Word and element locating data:
+ + + + + + +

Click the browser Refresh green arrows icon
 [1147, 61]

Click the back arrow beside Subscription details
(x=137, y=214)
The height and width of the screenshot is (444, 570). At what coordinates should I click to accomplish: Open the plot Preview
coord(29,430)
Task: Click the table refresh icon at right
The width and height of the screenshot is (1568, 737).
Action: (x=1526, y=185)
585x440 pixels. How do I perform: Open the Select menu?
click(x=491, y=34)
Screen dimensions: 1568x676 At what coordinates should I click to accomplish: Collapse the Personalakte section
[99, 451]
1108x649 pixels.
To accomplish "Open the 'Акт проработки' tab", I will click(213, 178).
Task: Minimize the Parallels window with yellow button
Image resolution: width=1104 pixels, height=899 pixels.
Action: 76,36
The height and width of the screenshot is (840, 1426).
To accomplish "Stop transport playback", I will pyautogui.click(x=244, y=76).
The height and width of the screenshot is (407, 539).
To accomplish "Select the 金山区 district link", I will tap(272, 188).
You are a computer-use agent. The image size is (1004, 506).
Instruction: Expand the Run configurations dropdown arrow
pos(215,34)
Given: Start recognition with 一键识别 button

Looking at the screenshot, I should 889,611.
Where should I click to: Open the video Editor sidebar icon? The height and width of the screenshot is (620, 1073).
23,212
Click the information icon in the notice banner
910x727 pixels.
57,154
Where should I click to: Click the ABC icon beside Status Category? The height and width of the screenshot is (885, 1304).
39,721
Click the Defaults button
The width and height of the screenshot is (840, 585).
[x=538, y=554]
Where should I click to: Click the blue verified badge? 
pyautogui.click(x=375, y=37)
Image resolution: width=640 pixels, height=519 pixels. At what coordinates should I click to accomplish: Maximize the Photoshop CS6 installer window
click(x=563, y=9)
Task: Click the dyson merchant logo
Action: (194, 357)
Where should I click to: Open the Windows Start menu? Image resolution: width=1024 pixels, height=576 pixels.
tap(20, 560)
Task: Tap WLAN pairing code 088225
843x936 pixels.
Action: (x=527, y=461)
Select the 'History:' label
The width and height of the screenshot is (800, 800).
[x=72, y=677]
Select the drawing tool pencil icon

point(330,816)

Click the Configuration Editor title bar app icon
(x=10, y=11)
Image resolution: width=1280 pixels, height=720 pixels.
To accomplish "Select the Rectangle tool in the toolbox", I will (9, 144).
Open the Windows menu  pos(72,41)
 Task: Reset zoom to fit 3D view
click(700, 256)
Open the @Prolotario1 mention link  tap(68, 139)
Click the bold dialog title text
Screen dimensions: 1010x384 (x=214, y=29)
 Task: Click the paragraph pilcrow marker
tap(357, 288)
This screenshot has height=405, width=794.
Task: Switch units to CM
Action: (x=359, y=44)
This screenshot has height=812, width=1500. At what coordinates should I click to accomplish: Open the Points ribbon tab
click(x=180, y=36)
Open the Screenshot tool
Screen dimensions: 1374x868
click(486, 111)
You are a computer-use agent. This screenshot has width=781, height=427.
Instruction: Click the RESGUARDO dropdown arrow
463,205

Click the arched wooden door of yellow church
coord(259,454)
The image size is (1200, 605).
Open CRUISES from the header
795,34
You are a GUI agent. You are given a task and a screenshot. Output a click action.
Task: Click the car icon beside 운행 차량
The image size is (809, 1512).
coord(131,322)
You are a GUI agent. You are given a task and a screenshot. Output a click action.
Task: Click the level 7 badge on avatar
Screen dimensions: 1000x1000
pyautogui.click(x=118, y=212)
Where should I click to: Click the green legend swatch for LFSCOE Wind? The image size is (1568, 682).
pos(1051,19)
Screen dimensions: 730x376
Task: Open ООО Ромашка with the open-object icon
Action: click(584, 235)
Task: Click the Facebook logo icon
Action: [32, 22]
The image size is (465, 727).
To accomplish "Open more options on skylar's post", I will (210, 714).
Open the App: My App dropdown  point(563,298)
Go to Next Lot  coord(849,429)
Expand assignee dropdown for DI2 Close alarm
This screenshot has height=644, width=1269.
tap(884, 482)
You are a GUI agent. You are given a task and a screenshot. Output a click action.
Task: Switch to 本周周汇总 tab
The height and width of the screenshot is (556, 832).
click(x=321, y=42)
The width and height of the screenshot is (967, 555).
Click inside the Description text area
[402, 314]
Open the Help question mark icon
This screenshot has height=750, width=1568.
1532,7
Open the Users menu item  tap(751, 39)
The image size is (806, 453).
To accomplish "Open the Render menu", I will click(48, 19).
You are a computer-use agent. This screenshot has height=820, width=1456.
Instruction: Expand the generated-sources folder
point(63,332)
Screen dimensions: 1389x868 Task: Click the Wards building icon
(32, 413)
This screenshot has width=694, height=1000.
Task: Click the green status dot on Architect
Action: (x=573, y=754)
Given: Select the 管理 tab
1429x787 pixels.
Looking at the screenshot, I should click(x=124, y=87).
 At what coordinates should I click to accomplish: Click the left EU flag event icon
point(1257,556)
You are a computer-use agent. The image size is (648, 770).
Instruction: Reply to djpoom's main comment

+ + + + + + +

# EXERCISE AIM
Reproduce the records word for word, starting with the line that contains "has width=781, height=427." and going on through the line that contains "point(63,332)", with both of those lines included.

# SOLUTION TO THIS EXERCISE
You are a computer-use agent. This screenshot has width=781, height=427.
Instruction: Click the RESGUARDO dropdown arrow
463,205

Click the arched wooden door of yellow church
coord(259,454)
The image size is (1200, 605).
Open CRUISES from the header
795,34
You are a GUI agent. You are given a task and a screenshot. Output a click action.
Task: Click the car icon beside 운행 차량
The image size is (809, 1512).
coord(131,322)
You are a GUI agent. You are given a task and a screenshot. Output a click action.
Task: Click the level 7 badge on avatar
Screen dimensions: 1000x1000
pyautogui.click(x=118, y=212)
Where should I click to: Click the green legend swatch for LFSCOE Wind? The image size is (1568, 682).
pos(1051,19)
Screen dimensions: 730x376
Task: Open ООО Ромашка with the open-object icon
Action: click(584, 235)
Task: Click the Facebook logo icon
Action: [32, 22]
The image size is (465, 727).
To accomplish "Open more options on skylar's post", I will (210, 714).
Open the App: My App dropdown  point(563,298)
Go to Next Lot  coord(849,429)
Expand assignee dropdown for DI2 Close alarm
This screenshot has height=644, width=1269.
tap(884, 482)
You are a GUI agent. You are given a task and a screenshot. Output a click action.
Task: Switch to 本周周汇总 tab
The height and width of the screenshot is (556, 832).
click(x=321, y=42)
The width and height of the screenshot is (967, 555).
Click inside the Description text area
[402, 314]
Open the Help question mark icon
This screenshot has height=750, width=1568.
1532,7
Open the Users menu item  tap(751, 39)
The image size is (806, 453).
To accomplish "Open the Render menu", I will click(48, 19).
You are a computer-use agent. This screenshot has height=820, width=1456.
Instruction: Expand the generated-sources folder
point(63,332)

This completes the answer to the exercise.